▶ [Stored items]
_ _ _ _ _

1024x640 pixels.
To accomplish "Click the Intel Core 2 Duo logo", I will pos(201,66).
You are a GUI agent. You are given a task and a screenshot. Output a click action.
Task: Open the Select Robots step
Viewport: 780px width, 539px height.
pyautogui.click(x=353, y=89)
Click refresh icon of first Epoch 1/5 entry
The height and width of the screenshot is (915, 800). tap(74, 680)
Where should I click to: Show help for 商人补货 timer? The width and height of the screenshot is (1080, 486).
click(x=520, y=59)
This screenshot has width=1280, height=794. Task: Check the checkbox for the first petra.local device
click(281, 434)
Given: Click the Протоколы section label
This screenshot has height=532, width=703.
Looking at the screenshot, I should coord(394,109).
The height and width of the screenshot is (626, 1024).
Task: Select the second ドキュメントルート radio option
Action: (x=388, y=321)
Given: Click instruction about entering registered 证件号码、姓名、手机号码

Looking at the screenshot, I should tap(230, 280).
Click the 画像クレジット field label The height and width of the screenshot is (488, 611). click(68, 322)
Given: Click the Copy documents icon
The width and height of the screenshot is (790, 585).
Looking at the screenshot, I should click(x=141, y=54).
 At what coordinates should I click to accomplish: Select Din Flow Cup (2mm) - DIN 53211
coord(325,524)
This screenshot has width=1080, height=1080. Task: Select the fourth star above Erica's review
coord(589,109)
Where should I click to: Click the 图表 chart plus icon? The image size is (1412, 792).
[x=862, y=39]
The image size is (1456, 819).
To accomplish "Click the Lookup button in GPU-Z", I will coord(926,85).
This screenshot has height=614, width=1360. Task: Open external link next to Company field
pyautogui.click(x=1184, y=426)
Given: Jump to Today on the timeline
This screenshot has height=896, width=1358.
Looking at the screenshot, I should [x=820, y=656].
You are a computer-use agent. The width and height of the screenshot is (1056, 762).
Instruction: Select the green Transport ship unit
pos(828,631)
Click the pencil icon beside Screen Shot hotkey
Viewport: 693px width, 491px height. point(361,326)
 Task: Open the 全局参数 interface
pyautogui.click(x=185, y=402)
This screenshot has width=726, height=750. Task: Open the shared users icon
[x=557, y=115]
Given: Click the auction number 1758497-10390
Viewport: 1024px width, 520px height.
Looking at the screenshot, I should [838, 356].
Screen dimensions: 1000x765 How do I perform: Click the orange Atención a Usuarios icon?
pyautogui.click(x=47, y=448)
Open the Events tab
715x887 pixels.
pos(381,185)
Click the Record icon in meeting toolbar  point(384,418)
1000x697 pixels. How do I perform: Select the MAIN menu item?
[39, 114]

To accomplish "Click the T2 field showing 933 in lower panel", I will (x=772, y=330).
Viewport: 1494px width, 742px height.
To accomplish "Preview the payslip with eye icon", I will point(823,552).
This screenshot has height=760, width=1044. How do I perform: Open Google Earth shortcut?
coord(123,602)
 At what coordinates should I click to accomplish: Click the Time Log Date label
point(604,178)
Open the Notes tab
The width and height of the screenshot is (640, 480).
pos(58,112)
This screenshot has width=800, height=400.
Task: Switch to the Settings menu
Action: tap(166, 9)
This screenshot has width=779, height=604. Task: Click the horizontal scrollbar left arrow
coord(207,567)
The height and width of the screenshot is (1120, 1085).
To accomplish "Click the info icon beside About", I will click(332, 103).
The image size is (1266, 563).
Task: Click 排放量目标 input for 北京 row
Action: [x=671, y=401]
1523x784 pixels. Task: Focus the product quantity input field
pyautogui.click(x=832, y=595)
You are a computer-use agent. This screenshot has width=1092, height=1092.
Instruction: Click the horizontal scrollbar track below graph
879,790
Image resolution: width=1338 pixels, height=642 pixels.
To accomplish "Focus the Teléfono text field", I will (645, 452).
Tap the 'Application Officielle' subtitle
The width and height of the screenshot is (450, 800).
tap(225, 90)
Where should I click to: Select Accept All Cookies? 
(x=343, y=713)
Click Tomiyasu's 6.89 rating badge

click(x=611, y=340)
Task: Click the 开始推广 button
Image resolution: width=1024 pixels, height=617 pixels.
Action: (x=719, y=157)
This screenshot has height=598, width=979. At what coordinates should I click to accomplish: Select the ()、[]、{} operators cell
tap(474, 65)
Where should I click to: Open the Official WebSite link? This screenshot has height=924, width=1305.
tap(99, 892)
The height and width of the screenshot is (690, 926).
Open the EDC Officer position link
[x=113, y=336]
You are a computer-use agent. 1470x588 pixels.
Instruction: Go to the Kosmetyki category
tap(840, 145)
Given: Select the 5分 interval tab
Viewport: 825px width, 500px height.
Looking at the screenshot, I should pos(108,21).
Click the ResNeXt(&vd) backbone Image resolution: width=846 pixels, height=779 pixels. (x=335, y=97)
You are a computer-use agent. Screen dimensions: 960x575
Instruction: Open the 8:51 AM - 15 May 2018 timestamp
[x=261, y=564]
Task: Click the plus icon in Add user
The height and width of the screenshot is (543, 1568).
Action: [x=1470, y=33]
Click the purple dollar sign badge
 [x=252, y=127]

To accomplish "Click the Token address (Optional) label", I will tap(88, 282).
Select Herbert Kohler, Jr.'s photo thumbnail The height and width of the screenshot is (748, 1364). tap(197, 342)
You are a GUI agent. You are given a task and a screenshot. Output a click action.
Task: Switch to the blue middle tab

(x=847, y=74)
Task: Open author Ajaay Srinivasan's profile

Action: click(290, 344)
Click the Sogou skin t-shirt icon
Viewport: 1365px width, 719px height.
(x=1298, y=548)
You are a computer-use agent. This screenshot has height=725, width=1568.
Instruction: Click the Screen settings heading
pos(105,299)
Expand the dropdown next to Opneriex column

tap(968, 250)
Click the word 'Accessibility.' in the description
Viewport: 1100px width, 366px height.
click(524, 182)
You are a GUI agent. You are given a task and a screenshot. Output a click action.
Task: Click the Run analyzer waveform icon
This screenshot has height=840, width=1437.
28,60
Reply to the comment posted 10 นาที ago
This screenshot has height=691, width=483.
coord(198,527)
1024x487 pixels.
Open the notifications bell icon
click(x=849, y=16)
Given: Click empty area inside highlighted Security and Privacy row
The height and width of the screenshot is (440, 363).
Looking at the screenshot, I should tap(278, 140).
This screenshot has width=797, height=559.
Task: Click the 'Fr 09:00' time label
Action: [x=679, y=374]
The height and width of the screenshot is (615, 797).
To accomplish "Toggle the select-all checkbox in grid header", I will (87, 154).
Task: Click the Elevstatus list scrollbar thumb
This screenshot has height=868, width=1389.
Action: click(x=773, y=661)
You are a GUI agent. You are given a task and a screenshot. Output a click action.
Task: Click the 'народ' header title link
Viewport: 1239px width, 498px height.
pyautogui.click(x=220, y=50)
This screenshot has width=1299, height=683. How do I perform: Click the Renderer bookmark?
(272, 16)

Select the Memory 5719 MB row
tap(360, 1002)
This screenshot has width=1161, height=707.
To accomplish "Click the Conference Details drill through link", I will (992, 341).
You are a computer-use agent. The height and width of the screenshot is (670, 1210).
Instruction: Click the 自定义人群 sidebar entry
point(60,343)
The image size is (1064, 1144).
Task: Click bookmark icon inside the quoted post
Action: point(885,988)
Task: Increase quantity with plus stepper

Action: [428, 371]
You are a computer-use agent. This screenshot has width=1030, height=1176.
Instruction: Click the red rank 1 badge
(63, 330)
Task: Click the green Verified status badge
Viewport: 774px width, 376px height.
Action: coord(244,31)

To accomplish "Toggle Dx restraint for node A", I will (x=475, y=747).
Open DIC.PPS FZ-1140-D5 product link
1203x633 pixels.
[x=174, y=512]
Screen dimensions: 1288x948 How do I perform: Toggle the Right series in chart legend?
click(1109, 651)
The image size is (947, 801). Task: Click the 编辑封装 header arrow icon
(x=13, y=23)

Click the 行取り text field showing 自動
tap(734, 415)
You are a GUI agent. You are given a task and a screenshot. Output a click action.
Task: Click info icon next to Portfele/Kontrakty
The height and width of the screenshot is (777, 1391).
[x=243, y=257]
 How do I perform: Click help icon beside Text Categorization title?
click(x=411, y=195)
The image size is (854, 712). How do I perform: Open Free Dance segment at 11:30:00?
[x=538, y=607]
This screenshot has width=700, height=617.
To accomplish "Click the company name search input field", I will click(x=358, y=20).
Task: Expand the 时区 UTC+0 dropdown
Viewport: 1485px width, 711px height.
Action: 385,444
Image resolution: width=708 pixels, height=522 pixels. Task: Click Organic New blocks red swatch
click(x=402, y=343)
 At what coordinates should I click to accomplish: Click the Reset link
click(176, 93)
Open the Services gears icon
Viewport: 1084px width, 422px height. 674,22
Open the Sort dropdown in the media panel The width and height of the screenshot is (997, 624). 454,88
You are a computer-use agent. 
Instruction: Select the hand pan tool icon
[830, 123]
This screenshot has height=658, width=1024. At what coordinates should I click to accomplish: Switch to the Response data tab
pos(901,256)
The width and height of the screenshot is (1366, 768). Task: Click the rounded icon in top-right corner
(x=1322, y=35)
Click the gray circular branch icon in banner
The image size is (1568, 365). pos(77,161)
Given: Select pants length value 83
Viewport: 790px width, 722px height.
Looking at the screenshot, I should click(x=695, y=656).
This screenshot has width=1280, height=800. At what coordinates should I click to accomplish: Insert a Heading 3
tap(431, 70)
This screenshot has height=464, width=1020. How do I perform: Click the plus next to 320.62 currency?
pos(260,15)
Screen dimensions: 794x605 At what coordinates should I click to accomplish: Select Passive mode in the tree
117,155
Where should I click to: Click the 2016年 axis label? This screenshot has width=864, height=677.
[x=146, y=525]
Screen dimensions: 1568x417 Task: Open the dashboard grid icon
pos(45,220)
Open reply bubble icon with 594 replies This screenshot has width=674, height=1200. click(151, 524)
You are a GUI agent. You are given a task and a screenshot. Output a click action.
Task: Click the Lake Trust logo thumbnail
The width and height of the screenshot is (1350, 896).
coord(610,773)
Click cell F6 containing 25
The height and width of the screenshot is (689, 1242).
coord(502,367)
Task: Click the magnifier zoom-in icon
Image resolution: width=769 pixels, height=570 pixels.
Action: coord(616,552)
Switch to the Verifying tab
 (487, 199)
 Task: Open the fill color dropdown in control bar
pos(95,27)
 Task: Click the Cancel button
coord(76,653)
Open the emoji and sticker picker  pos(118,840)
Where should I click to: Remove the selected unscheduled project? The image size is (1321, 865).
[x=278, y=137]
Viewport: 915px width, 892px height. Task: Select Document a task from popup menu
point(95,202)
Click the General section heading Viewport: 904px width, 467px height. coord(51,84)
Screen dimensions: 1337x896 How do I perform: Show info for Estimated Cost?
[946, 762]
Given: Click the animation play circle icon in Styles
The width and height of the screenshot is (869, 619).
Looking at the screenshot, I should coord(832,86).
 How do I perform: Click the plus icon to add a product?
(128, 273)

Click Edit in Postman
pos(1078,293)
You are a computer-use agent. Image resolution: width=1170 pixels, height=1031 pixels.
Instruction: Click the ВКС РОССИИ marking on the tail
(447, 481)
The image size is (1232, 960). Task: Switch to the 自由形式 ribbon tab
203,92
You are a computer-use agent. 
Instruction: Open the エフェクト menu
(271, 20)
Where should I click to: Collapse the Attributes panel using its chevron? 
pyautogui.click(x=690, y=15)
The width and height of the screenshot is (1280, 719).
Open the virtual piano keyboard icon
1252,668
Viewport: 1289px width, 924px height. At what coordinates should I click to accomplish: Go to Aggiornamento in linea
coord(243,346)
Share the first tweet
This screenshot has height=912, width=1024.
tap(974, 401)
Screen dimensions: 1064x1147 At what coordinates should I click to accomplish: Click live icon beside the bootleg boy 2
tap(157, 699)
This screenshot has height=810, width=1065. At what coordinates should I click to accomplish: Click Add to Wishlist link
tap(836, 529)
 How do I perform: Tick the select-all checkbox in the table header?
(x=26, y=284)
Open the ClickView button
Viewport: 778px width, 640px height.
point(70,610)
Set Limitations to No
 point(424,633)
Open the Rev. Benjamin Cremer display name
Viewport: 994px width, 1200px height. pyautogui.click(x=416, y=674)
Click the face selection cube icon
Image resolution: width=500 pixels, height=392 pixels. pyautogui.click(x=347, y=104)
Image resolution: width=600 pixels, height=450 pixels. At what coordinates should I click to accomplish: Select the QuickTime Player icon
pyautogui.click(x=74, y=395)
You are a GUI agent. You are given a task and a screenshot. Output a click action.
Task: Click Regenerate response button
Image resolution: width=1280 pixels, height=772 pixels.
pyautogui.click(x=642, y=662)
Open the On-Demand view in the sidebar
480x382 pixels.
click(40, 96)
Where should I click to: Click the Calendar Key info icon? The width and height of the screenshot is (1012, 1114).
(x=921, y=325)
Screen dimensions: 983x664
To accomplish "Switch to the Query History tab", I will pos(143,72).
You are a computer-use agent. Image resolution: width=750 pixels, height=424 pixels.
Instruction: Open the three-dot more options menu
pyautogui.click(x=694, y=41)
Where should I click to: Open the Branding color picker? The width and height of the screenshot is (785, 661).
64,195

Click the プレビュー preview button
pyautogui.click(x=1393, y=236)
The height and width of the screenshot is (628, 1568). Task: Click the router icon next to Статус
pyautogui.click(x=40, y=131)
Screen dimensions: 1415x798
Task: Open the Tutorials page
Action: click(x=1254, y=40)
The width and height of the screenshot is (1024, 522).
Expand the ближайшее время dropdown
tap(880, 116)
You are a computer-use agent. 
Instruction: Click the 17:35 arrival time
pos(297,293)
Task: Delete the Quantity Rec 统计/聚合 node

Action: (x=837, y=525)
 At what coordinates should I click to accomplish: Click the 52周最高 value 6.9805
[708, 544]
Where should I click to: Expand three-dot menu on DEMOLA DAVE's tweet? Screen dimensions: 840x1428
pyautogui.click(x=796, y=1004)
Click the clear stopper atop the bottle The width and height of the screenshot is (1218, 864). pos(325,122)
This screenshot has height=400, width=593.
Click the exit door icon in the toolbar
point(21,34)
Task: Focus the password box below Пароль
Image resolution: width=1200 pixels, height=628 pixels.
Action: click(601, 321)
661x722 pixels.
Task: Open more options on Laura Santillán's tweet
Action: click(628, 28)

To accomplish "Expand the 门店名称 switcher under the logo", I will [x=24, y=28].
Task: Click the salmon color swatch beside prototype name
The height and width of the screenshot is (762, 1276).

_ _ _ _ _

▶ [EXERCISE BRIEF] Only the lines above that include the word "computer" belong in the answer; copy each one.

▶ [SOLUTION FOR THIS PROBLEM]
You are a computer-use agent. The width and height of the screenshot is (1056, 762).
You are a computer-use agent. This screenshot has width=1092, height=1092.
You are a computer-use agent. 1470x588 pixels.
You are a computer-use agent. Screen dimensions: 960x575
You are a computer-use agent. This screenshot has height=725, width=1568.
You are a computer-use agent. The height and width of the screenshot is (670, 1210).
You are a computer-use agent. This screenshot has width=1030, height=1176.
You are a computer-use agent. 
You are a computer-use agent. Image resolution: width=1170 pixels, height=1031 pixels.
You are a computer-use agent. 
You are a computer-use agent. Image resolution: width=750 pixels, height=424 pixels.
You are a computer-use agent. 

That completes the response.